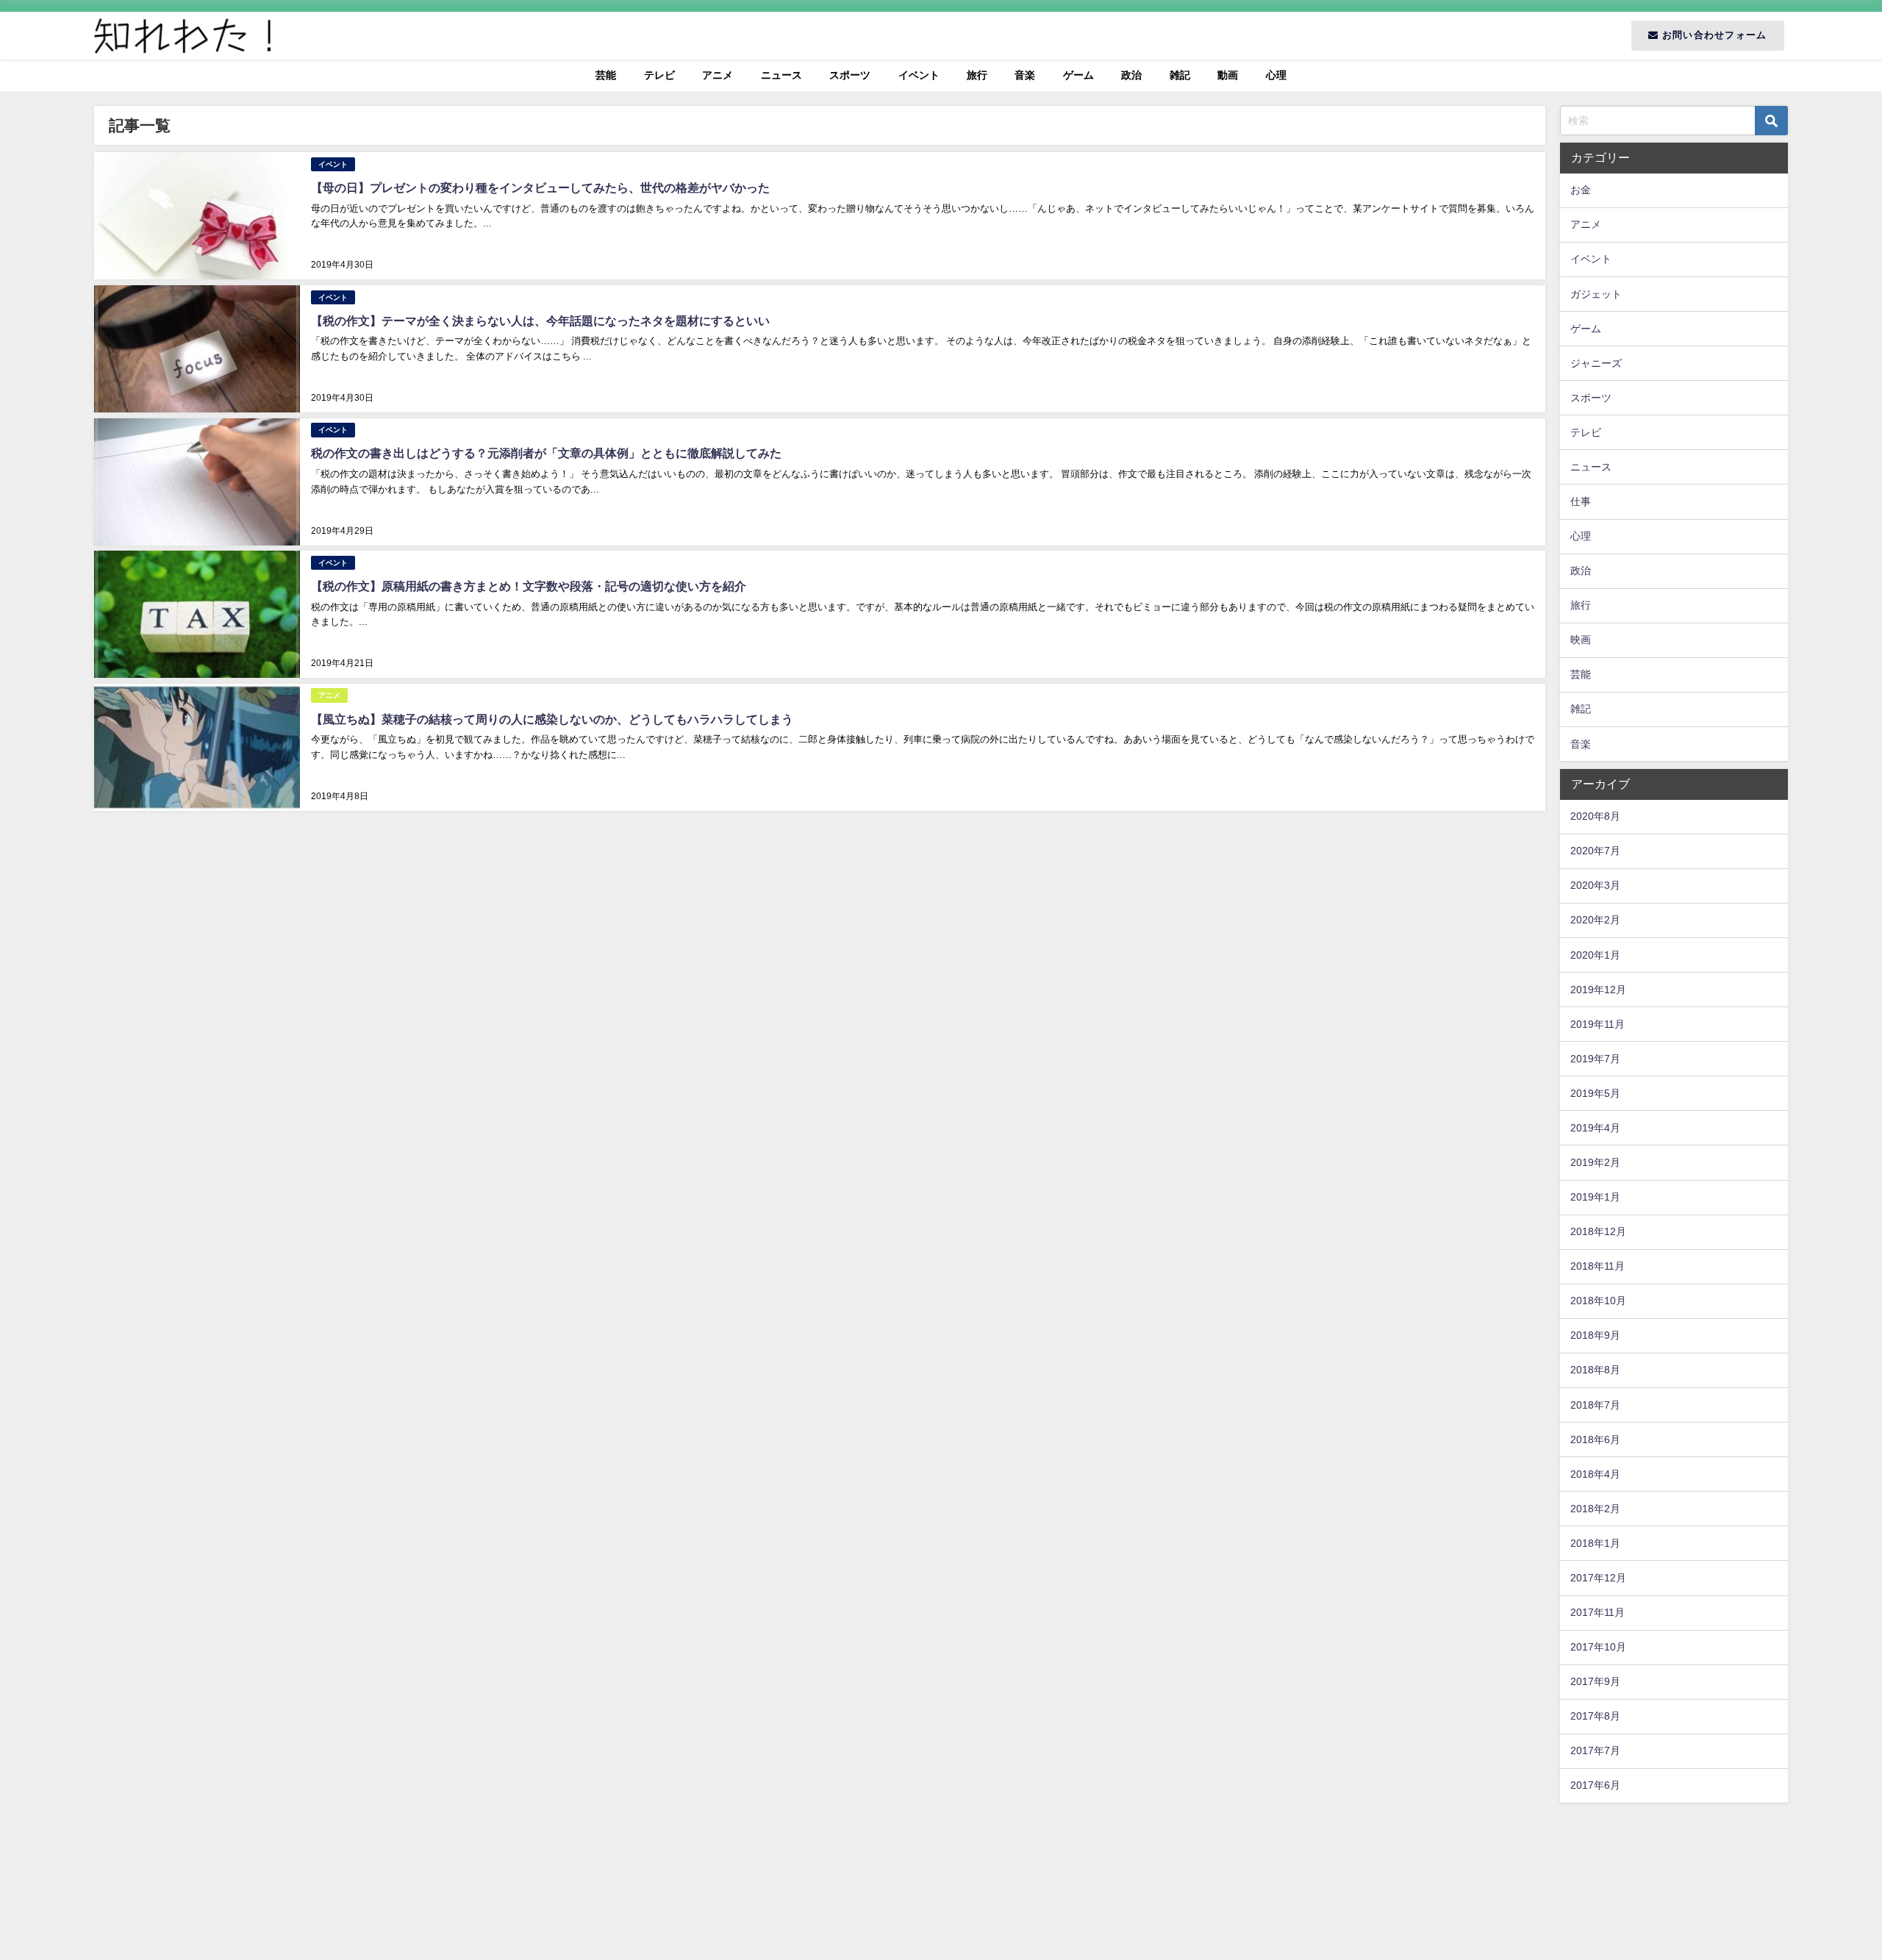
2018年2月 (1595, 1508)
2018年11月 (1597, 1266)
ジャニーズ (1596, 363)
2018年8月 (1595, 1370)
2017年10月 (1598, 1647)
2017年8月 (1595, 1716)
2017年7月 (1595, 1750)
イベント (919, 75)
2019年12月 (1598, 989)
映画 (1580, 639)
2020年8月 (1595, 816)
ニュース (781, 75)
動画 (1227, 75)
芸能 (605, 75)
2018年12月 (1598, 1231)
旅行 (977, 75)
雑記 (1180, 75)
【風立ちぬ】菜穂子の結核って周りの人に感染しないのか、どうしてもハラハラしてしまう (552, 719)
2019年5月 (1595, 1093)
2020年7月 (1595, 850)
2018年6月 (1595, 1439)
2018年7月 (1595, 1405)
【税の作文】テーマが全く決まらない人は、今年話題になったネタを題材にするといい (540, 320)
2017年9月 (1595, 1681)
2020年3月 (1595, 885)
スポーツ (849, 75)
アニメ (717, 75)
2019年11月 (1597, 1024)
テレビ (659, 75)
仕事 (1580, 501)
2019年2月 (1595, 1162)
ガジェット (1596, 294)
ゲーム (1078, 75)
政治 (1131, 75)
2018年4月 (1595, 1474)
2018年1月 (1595, 1543)
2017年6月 (1595, 1785)
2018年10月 (1598, 1300)
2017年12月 (1598, 1578)
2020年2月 (1595, 920)
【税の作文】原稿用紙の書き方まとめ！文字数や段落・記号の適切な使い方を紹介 (528, 586)
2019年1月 (1595, 1197)
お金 (1580, 190)
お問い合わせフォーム (1713, 35)
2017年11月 (1597, 1612)
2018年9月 (1595, 1335)
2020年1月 (1595, 955)
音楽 (1025, 75)
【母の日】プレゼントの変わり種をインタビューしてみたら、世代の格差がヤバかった (540, 187)
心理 (1276, 75)
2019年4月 (1595, 1128)
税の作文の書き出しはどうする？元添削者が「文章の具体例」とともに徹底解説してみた (546, 453)
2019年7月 (1595, 1059)
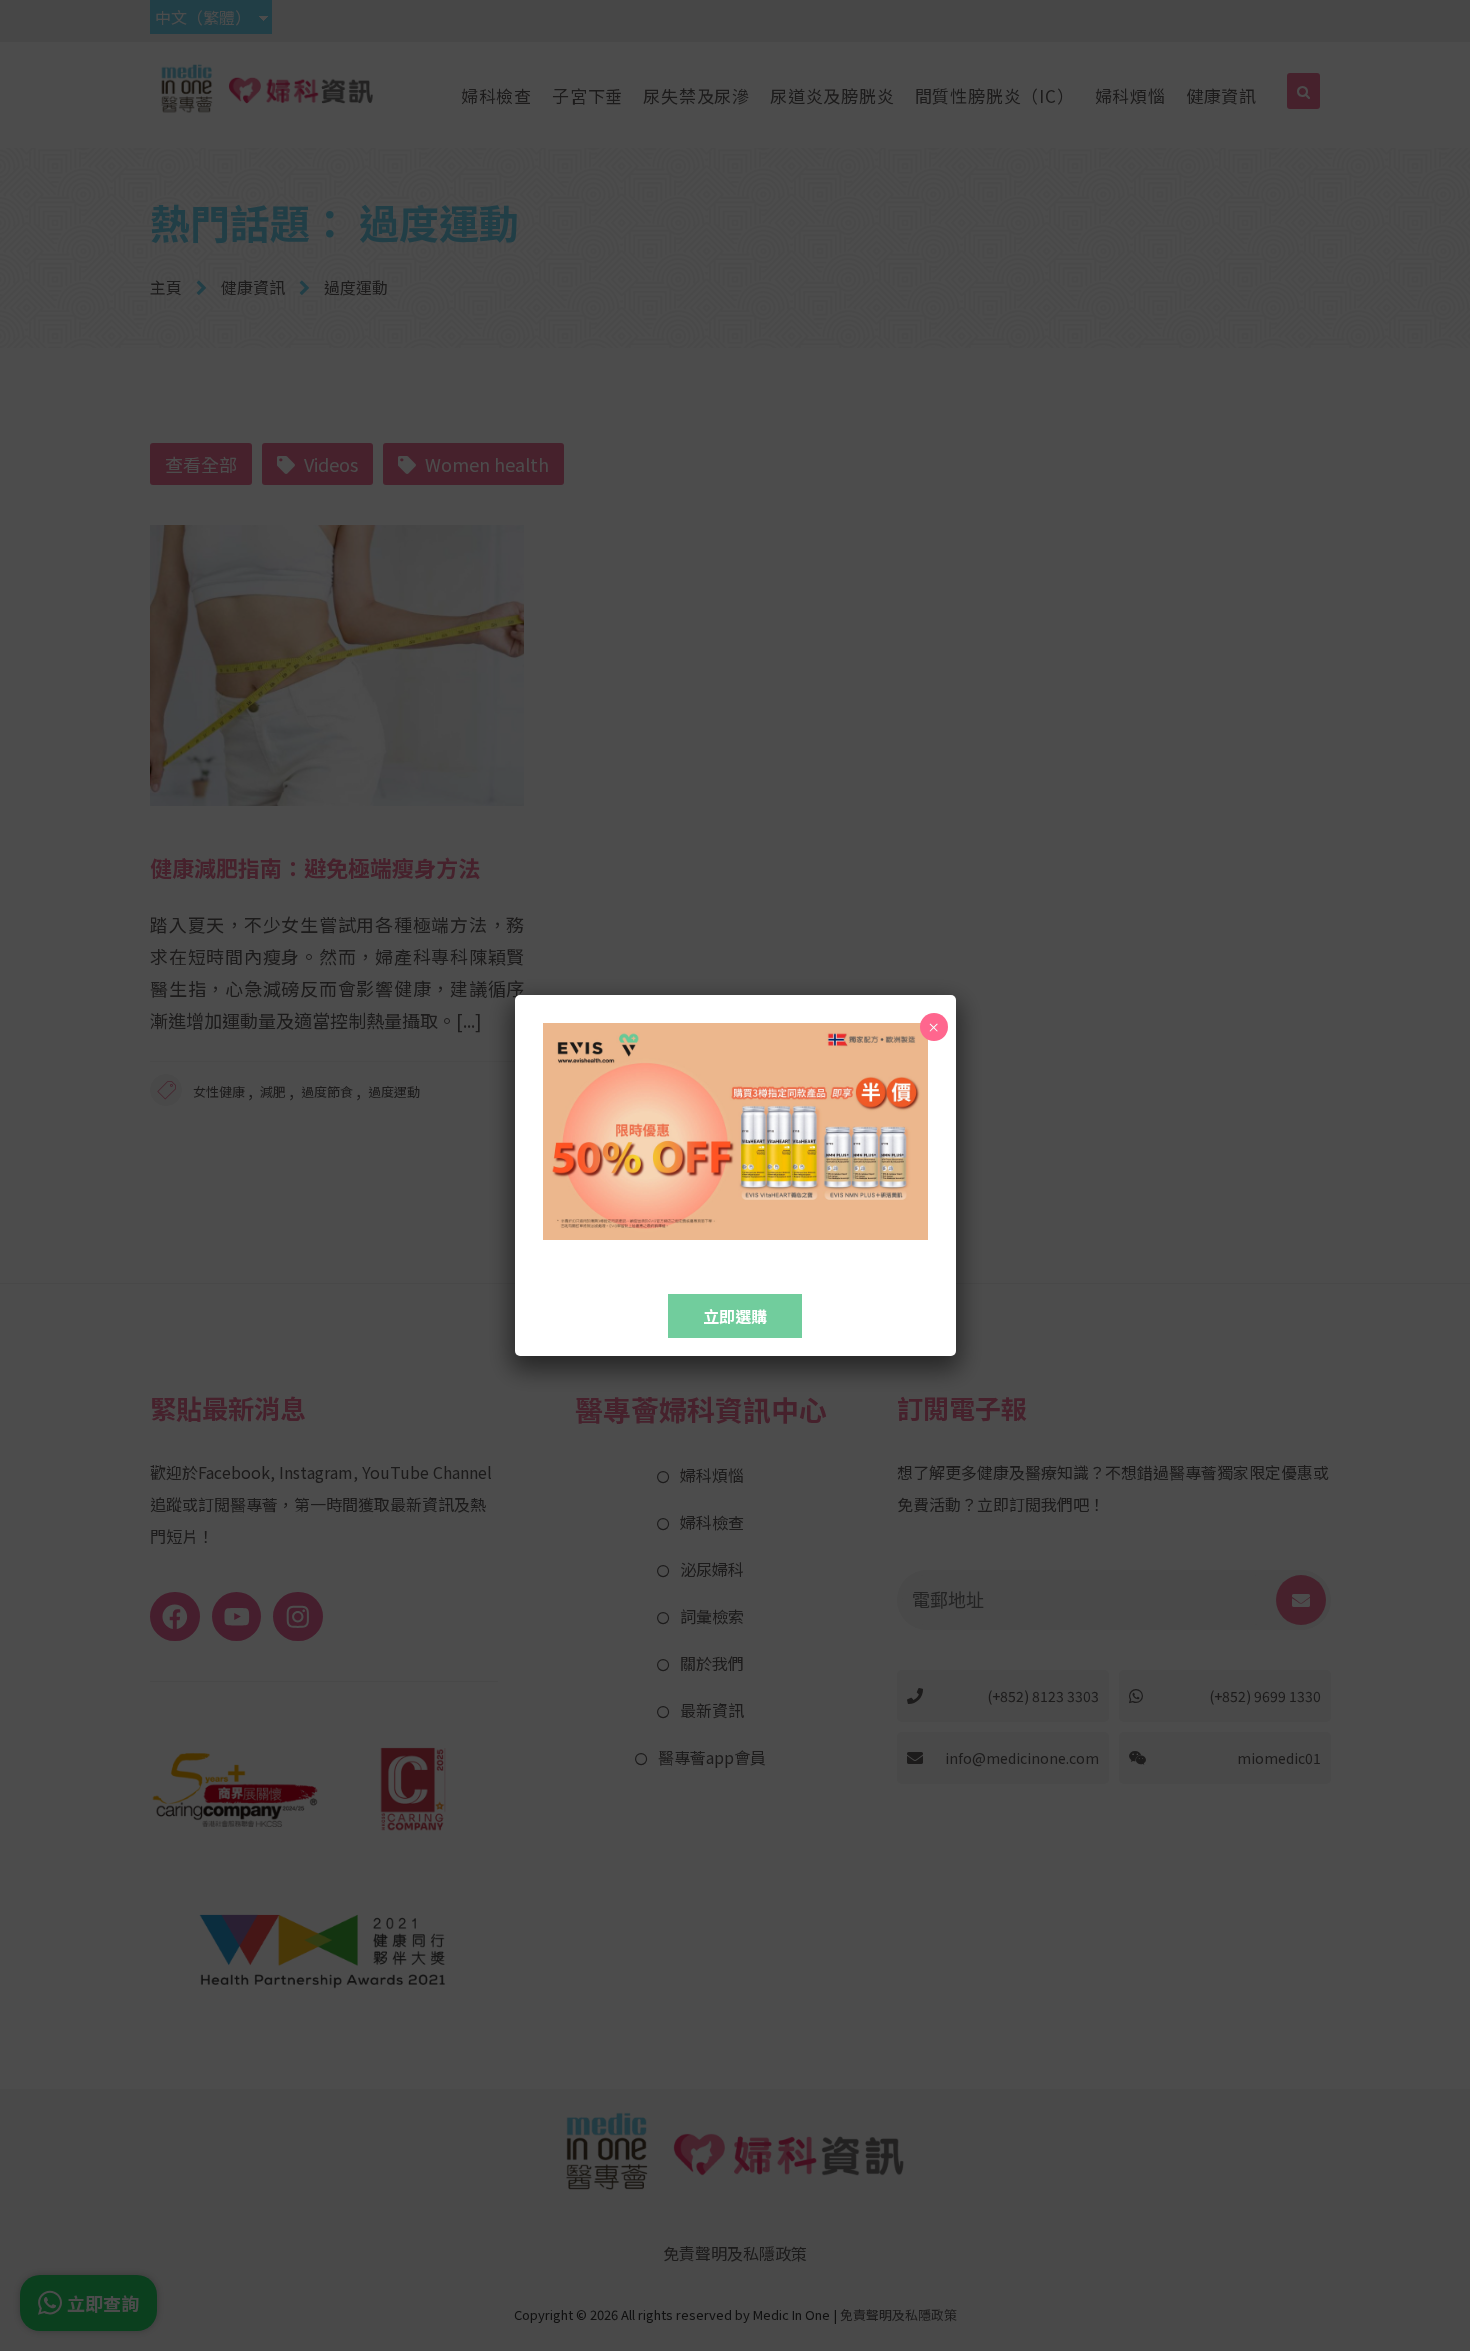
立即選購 (735, 1316)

.....

- **TASK**: Pictures stay out of the answer; the rest of the listing above is returned exactly.

- **ANSWER SPACE**:
2018年2月 (1595, 1508)
2018年11月 (1597, 1266)
ジャニーズ (1596, 363)
2018年8月 (1595, 1370)
2017年10月 (1598, 1647)
2017年8月 (1595, 1716)
2017年7月 (1595, 1750)
イベント (919, 75)
2019年12月 (1598, 989)
映画 (1580, 639)
2020年8月 (1595, 816)
ニュース (781, 75)
動画 (1227, 75)
芸能 (605, 75)
2018年12月 (1598, 1231)
旅行 (977, 75)
雑記 (1180, 75)
【風立ちぬ】菜穂子の結核って周りの人に感染しないのか、どうしてもハラハラしてしまう (552, 719)
2019年5月 (1595, 1093)
2020年7月 (1595, 850)
2018年6月 (1595, 1439)
2018年7月 (1595, 1405)
【税の作文】テーマが全く決まらない人は、今年話題になったネタを題材にするといい (540, 320)
2017年9月 (1595, 1681)
2020年3月 (1595, 885)
スポーツ (849, 75)
アニメ (717, 75)
2019年11月 (1597, 1024)
テレビ (659, 75)
仕事 (1580, 501)
2019年2月 (1595, 1162)
ガジェット (1596, 294)
ゲーム (1078, 75)
政治 (1131, 75)
2018年4月 (1595, 1474)
2018年1月 (1595, 1543)
2017年6月 (1595, 1785)
2018年10月 (1598, 1300)
2017年12月 (1598, 1578)
2020年2月 (1595, 920)
【税の作文】原稿用紙の書き方まとめ！文字数や段落・記号の適切な使い方を紹介 (528, 586)
2019年1月 (1595, 1197)
お金 (1580, 190)
お問い合わせフォーム (1713, 35)
2017年11月 (1597, 1612)
2018年9月 (1595, 1335)
2020年1月 (1595, 955)
音楽 (1025, 75)
【母の日】プレゼントの変わり種をインタビューしてみたら、世代の格差がヤバかった (540, 187)
心理 (1276, 75)
2019年4月 (1595, 1128)
税の作文の書き出しはどうする？元添削者が「文章の具体例」とともに徹底解説してみた (546, 453)
2019年7月 (1595, 1059)
立即選購 (735, 1316)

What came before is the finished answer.